WHAT TO DO:
Print the entries underneath word for word, omitting whatever pictures they contain.

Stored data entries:
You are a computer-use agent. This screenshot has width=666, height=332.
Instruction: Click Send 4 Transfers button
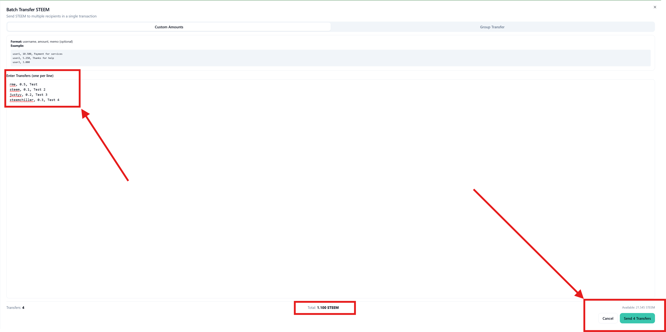click(637, 318)
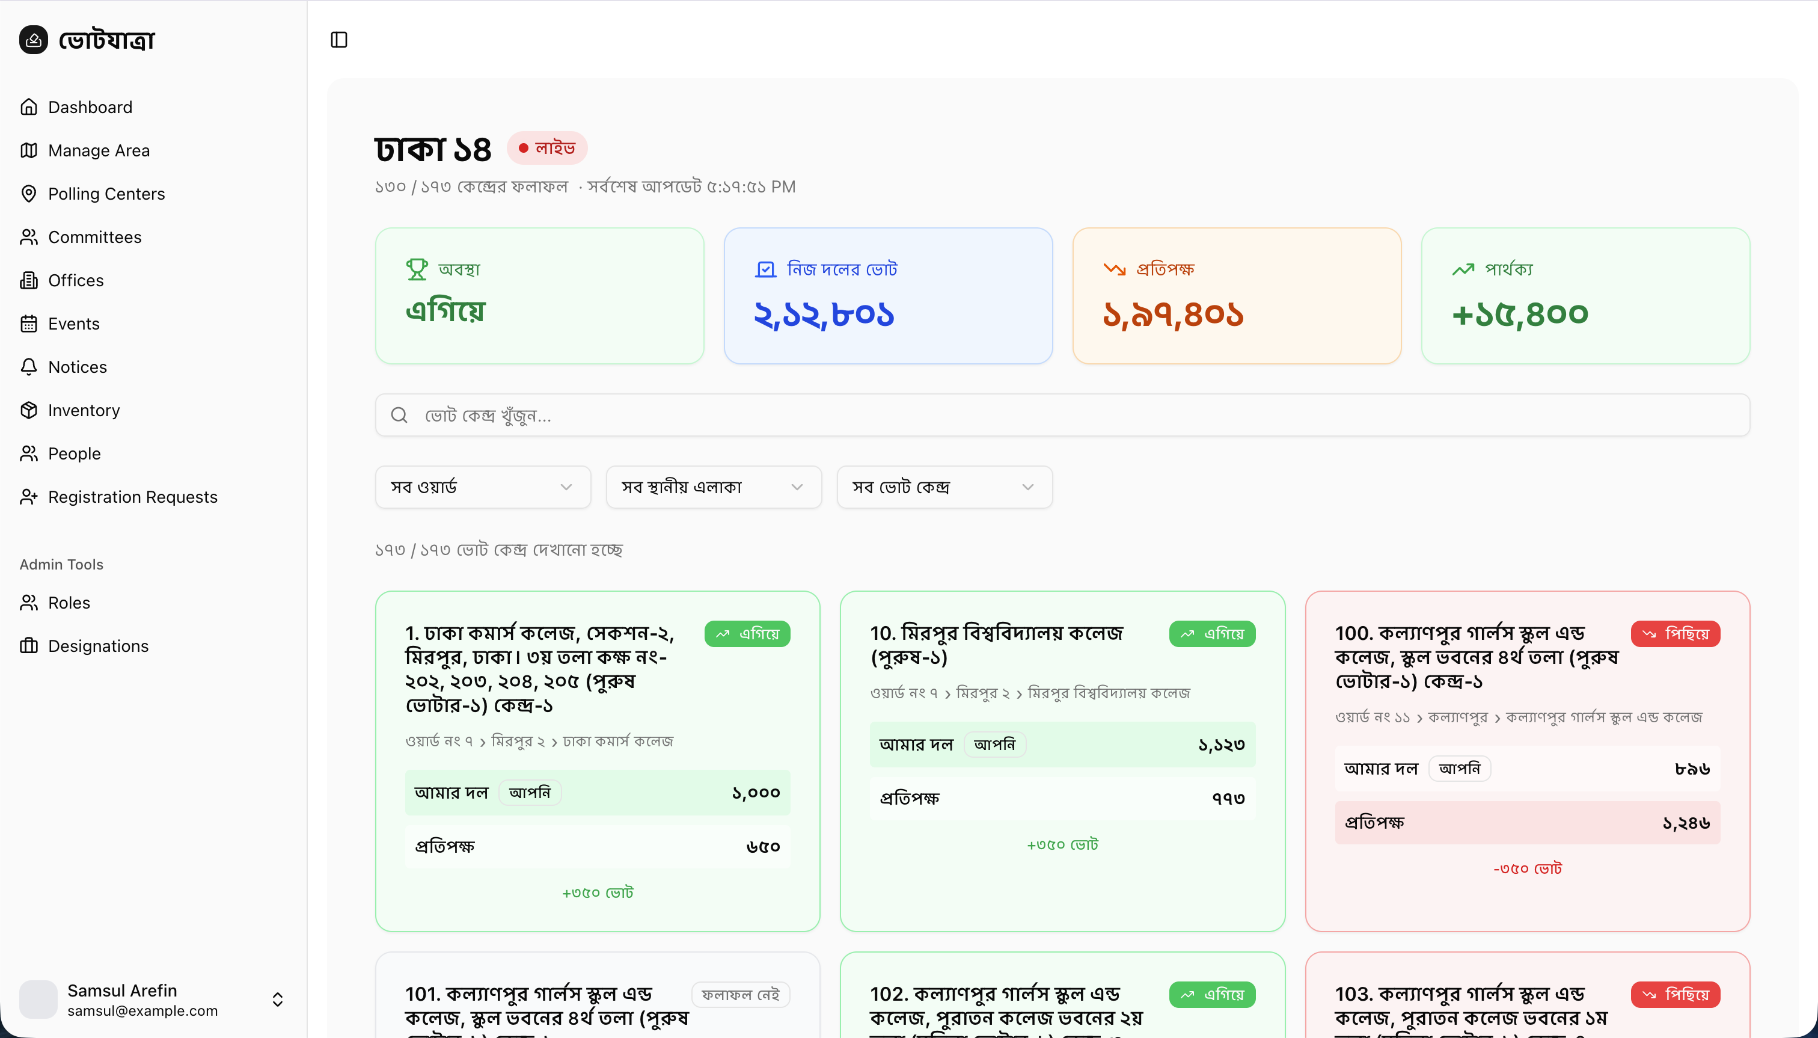Click the Manage Area map icon
Screen dimensions: 1818x1038
pos(29,150)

FINISHED TASK:
You are a computer-use agent. This screenshot has width=666, height=332.
Instruction: Click Send 4 Transfers button
click(637, 318)
Click the Manage Area map icon
Screen dimensions: 1818x1038
pos(29,150)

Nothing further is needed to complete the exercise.